What the exercise asks
In the data below, find the line that contains "Click the Создать button" and the line that contains "Task: Open the 9899 في جميع البنوك ad". Copy both, plus every line between them, exactly.

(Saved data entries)
--- START ---

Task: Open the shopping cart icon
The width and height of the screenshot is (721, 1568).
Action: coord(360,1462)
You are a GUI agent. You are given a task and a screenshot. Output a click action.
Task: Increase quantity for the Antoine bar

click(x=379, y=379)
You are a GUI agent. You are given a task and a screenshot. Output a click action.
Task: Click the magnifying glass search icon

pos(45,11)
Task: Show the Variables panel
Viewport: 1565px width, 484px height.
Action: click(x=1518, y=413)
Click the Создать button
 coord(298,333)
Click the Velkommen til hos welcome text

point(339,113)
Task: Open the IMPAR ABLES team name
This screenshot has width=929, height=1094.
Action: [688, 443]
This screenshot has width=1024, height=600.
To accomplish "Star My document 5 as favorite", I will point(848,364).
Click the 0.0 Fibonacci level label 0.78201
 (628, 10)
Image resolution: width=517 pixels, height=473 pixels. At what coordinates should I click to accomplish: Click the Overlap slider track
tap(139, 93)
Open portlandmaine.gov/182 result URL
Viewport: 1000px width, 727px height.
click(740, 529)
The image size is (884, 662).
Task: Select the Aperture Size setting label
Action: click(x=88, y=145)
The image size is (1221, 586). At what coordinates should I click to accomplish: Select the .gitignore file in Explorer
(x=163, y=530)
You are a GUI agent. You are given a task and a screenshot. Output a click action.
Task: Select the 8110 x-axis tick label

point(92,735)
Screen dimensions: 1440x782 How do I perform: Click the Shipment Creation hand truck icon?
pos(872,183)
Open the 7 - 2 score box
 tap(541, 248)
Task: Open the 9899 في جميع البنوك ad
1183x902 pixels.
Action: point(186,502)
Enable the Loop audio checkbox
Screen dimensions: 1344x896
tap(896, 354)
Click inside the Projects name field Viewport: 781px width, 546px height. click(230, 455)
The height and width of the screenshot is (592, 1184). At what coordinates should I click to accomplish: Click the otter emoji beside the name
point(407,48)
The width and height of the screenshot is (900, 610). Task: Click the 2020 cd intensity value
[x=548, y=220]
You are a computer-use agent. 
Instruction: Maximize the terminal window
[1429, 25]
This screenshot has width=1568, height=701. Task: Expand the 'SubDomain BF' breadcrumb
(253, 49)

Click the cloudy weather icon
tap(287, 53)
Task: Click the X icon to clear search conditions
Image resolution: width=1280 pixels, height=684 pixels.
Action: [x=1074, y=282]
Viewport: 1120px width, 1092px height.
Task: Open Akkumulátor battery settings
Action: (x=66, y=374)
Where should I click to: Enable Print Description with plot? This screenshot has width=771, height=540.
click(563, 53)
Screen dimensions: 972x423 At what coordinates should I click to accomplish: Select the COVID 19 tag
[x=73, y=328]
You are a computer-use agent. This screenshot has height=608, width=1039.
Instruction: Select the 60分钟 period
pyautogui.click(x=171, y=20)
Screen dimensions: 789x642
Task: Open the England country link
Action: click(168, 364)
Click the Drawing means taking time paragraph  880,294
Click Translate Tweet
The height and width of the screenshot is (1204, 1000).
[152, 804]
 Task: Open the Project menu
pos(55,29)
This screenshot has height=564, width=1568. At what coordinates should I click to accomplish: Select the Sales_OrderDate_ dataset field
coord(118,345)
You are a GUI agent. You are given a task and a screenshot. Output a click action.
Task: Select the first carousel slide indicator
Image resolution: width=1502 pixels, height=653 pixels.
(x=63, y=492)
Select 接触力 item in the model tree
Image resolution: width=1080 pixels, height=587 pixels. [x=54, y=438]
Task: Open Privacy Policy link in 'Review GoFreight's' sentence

--- END ---

Response below
Click the Создать button
 coord(298,333)
Click the Velkommen til hos welcome text

point(339,113)
Task: Open the IMPAR ABLES team name
This screenshot has width=929, height=1094.
Action: [688, 443]
This screenshot has width=1024, height=600.
To accomplish "Star My document 5 as favorite", I will point(848,364).
Click the 0.0 Fibonacci level label 0.78201
 (628, 10)
Image resolution: width=517 pixels, height=473 pixels. At what coordinates should I click to accomplish: Click the Overlap slider track
tap(139, 93)
Open portlandmaine.gov/182 result URL
Viewport: 1000px width, 727px height.
click(740, 529)
The image size is (884, 662).
Task: Select the Aperture Size setting label
Action: click(x=88, y=145)
The image size is (1221, 586). At what coordinates should I click to accomplish: Select the .gitignore file in Explorer
(x=163, y=530)
You are a GUI agent. You are given a task and a screenshot. Output a click action.
Task: Select the 8110 x-axis tick label

point(92,735)
Screen dimensions: 1440x782 How do I perform: Click the Shipment Creation hand truck icon?
pos(872,183)
Open the 7 - 2 score box
 tap(541, 248)
Task: Open the 9899 في جميع البنوك ad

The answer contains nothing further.